**TEXTE FOURNI:**
<<<<

Slameuse/ Slameur: C. Patou (Co-coach)
Equipe de: Nantes
Pourquoi Slamez-vous?
Enquête auprès des slameurs sélectionnés pour la Coupe de la Ligue Slam de France 2019
Bonjour Patou! Comment as-tu rencontré le slam ?
Bonjour Philippe ! Le slam, je l'ai rencontré il n'y a pas si longtemps que ça, à l'été 2011 dans un club de vacances qui proposait différents stages culturels, sportifs... Moi, je m'étais inscrite pour faire de la peinture et du modelage, parce que je fais beaucoup d'activités manuelles. J'attendais un jour sur un banc et une jeune femme est venue me voir en me disant : “tu attends là, si tu ne fais rien, est-ce que tu veux rentrer avec nous ?”. C'était Camille Case, une slameuse parisienne qui est maintenant dans le sud de la France. Elle organisait des ateliers d'écriture. Comme je n'avais rien à faire, je suis rentrée, elle m'a donné une feuille et un crayon, elle m'a expliqué l'atelier... et voilà comment j'ai écrit mon premier un petit texte. A la fin, on a tous dit le sien en faisant un tour de table. Après avoir dit le mien, j'ai relevé la tête et tout le monde autour de moi avait les larmes aux yeux... Je n'ai pas compris. C'était un petit texte “si tu savais”, qui parlait à mes enfants. Je leur disais: “si tu savais ce que c'est d'être une maman...”. Et j'ai découvert qu'un propos très personnel et intime avait une portée beaucoup plus universelle que je ne le pensais. Ca s'est reproduit bien des fois après : quand quelqu'un raconte sa propre histoire, tout le monde se reconnaît. Elle est finalement beaucoup plus universelle qu'on ne le pense. C'était une grande découverte.
Tu écrivais avant ?

>>>>

**LES CONSIGNES:**
**1)** Dans l'entretien sur le slam, à quel moment Patou a-t-elle rencontré le slam ?
**2)** Rédigez la suite de l'entretien sur le slam en commençant après sa dernière phrase.
Le matériel placé ensuite est distinct de l'entretien sur le slam.

**DONNÉES ENREGISTRÉES:**

<<<<

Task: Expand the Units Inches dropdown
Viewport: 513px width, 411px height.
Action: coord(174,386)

>>>>

**LES RÉPONSES:**
**1)** À l'été 2011, dans un club de vacances.

**2)**
Non, non, pas du tout. J'étais plus dans les loisirs créatifs. Je découvrais la peinture, je voulais faire du modelage, je n'écrivais pas du tout, mais je me suis un peu prise au jeu. A cette époque-là, j'habitais dans la campagne du Loir-et-Cher et des ateliers d'écriture, ça n'existait pas. Je venais de divorcer, je voulais changer de vie, de région… J'ai décidé de venir à Nantes pour sa richesse culturelle. J'avais rencontré Flo lors d’un festival et je savais qu'il y avait des ateliers d’écriture. Je suis arrivée en 2013, en 2014, j'ai débuté les ateliers d'écriture en médiathèque avec Patricio, JM et Alice et puis j’ai fait mes premières scènes. Alice m’a présenté Tom Tom qui débutait les ateliers avec les Lapins à Plumes... Le slam est devenu omniprésent dans ma vie.
Tu t'es mise à modeler les mots on va dire...
Mes textes sont des petites histoires toutes simples. Souvent je m’adresse à quelqu'un. Je suis une grande maman poule, je parle souvent de mes enfants, de la relation mère/ enfant ou de choses de la vie quotidienne. Ca me fait du bien de dire ces mots-là, ça fait aussi écho à des choses vécues par des personnes du public et j'ai souvent des discussions après être passée sur scène. J'ai fait un texte, entre autres, sur la violence conjugale et le rapport à son enfant. Certains sont venus me faire part de leur expérience “par rapport à ma mère, ça me fait penser à ci ou à ça”. J'ai toujours eu ce rapport là avec les gens sur ces sujets simples et du quotidien. La discussion, les échanges qui suivent, c'est ce qui me plaît aussi.
A t'écouter comme ça, tu as l'air d'être très dans le dialogue...
Tout à fait. J'ai sûrement une particularité par rapport à toutes les personnes que tu as interviewées, c'est que, finalement, j'écris assez peu. Je suis plus dans l'écoute et dans l'accompagnement que dans l'écriture elle-même en tant que telle. J'écris un peu, mais je ne suis pas une acharnée et j'ai passé parfois des mois à assister à toutes les scènes slam nantaises juste pour écouter -si je n'y vais pas, généralement, c'est que je suis malade. L’échange que les gens ont vers moi quand je dis un texte, je l'ai aussi envers les autres. Cela m'a permis de magnifiques rencontres, de dialoguer avec des personnes de milieux, de situations variées que je n'aurais jamais rencontrées autrement. Et puis il y a tous ces jeunes qui sont mes p’tits chouchous.
Je vais revenir à l'idée que j'ai en tête. Peut-on considérer les mots, le vocabulaire, le langage, comme une matière à modeler ?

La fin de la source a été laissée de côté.